Whereas F1’s current final step, GP2, trails the Grand Prix ladder around Europe and parts of Asia and Middle East, F3000 generally ran independently.
Although the series would on occasion visit Grand Prix circuits, it was rarely part of the F1 weekend package. Other parts of the calendar were made up of treks to the likes of Thruxton (!!), Pau, Vallelunga, Enna and Donington.
Come the end of ’85, Christian Danner emerged as champion, quickly embarking on an often pointless stint in F1, followed by a patchy career in CART.
As 1986 dawned, F3000 altered its schedule slightly to include races at Imola, Bugatti Le Mans and Jarama; however the destination that stood out like a sore thumb was “Birmingham”.
Indeed, the Birmingham Superprix – the first street race on mainland Britain – was dressed around Birmingham’s city centre.
The race was initially proposed in 1966 and following a push from Sir Stirling Moss looked like it may finally happen in the early 70s; however even then politics got in the way. Even a demonstration through the city by Patrick Nève in the Brabham BT45 in 1976 failed to persuade the powers that be to accommodate a street race.

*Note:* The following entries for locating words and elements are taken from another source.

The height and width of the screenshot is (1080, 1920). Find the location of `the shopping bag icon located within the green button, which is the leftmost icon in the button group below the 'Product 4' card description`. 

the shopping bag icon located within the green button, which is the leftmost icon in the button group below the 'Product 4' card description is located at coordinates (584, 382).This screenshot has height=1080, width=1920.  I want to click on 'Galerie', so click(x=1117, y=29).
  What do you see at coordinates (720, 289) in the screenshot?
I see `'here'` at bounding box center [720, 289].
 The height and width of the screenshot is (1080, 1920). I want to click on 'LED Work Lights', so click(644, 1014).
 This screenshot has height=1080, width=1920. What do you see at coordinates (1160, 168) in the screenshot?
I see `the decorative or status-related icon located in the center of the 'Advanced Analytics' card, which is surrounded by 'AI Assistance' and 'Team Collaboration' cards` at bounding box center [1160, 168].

That all changed at the tail end of 1985 when Parliament passed the the Birmingham Road Race Bill after a year of debate, allowing a race to held on the streets of the city. Course developments began almost immediately, ensuring the city would be ready for its first F3000 by the following August Bank Holiday.
When it did finally come around, Birmingham would play host to the likes of Ivan Capelli, Pierluigi Martini, Emanuele Pirro, Luis Perez-Sala, Gabriele Tarquini, Roberto Moreno, Satoru Nakajima and Mauricio Gugelmin amongst others on a wet, wet, wet afternoon in the midlands.
The Superprix did not last long – only five years in fact and (legalised) street racing has not returned Britain in the time since.
There was much talk earlier this year about the possibility of a London Grand Prix. It was bullshit, of course, designed to deflect bad news raining on the head of Bernie Ecclestone — and it worked, sadly for the media.
Alas the Birmingham Road Race Bill was rescinded several years ago, ensuring a London Grand Prix would be a difficult endeavour at the very least. But if we cannot have a London Grand Prix, let’s at least enjoy the 1986 Birmingham Superprix. It’s probably far more entertaining anyway.